The inflation of reported CFR values can be approximated by testing capacity, as we relate in this study. The remaining 45% of the variation in the data unexplained by the metric of testing capacity used here is likely explained by a mixture of variability in national reporting, testing strategies, and stage of the epidemic with select cases explained by demography, underlying health conditions, income, or availability of treatment. The methods provided in this work and the supplement are easy to translate to other studies when high quality data and independent samples are available. We hope this approach can be used to give updated estimates of the global IFR, as deaths due to infection often lag diagnosis. Reported CFR values for some countries in this study are low due to the nascency of viral transmission in the country in April 2020. As more data becomes available for infections and COVID-19 deaths, case fatality rates can be more reliably approximated, which can be translated to a global IFR. Temporal or regional variation in testing strategy affects the relationship between CFR and testing capacity, therefore cumulative data collected at least 1 month after the first recorded COVID-19 death in each country better represents the relationship than point estimates. Best estimates rely on standardized global reporting practices, though this method is robust despite differences. Of note, some countries have yet to report deaths, and more have yet to report the number of tests administered, including China. Failure to report these estimates impairs resolution of the global IFR, which is crucial in providing a predictive framework for epidemiologists and policy makers to inform appropriate control measures.

The aim of this study was to provide a reliable metric that enables a robust estimate of the global IFR capturing a wide range of variation without accounting for underlying variability that is necessary to give point estimates of the IFR in each locality. Though we provide the first measurement, the estimate of a global IFR of 1.04% is dynamic and can be updated with incoming data. This number is lower than the IFR for the Diamond Princess cruise (2%), whose demography was skewed toward older individuals [18]. The older age of this sample may be partially counterbalanced by the higher income and access to healthcare of the majority of these individuals than the global average. National surveys performed in Iceland have estimated an IFR below 0.6%, which is among the most randomized testing conducted in any nation, though much of these cases have affected a younger group than is representative of the nation [27]. A previous estimate of IFR in China of 0.66% aligns well with projections from Iceland [19]. Seroprevalence studies have inferred widely different estimates of IFR, including a non-random sample of Santa Clara county residents in CA that suggested an IFR of 0.12-0.2% [17]. NYC seroprevalence of grocery shoppers suggests approximately one of every 5 NYC residents has been exposed.

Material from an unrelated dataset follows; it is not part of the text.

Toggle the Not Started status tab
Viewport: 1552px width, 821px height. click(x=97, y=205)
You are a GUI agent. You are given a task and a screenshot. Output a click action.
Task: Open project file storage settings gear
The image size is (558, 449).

Because 0.15% of NYC residents had died from COVID-19 at the time the study was conducted, seroprevalence results yield a city-wide IFR of 0.75%. The variety of IFR estimates reflects study design and underlying risk factors that contribute to COVID-19 mortality. Although randomized seroprevalence surveys will provide the most accurate measurement of local IFR, these surveys cannot be conducted on a global scale, especially if the results of these surveys are to be used proactively to inform control strategies. Much of the current local estimates of IFR are representative of high income areas with high access to treatment. Higher IFR is possible in areas where surveys have not been conducted due to disparity in healthcare access or testing [21]. The IFR reported in this study attempts to capture some of the variability associated with these disparities between countries, which has otherwise been neglected in previous studies.

Most importantly, the realized IFR is dependent on healthcare capacity, which can vary with conditions of the pandemic. High case load can overwhelm hospital staff and resources, leading to high realized IFR. This is a possible explanation for the high departure of Italy’s reported CFR from the global estimate for equivalent testing capacity [28]. We estimate the IFR for Italy as 1.91% (SI 7), which is higher than a recent estimate of 1.29% provided by Rinaldi and Paradisi from early data but within their credible interval [29]. The IFR for Italy is likely higher than for countries of equivalent GDP and healthcare access due to the spike in cases that occurred in March 2020 that exhausted hospital resources in the northern regions. Proper control measures and testing can minimize infection spikes to levels that hospitals can manage, reducing the IFR.

## Data Availability

All data was collected from publicly available repositories.

https://www.worldometers.info/coronavirus/

https://github.com/pcm-dpc/COVID-19/tree/master/dati-regioni

## Contributors

REG conceived the study, extracted and analyzed data, developed the methods and code, and wrote the manuscript. GDL edited the manuscript and contributed to the analysis and final draft.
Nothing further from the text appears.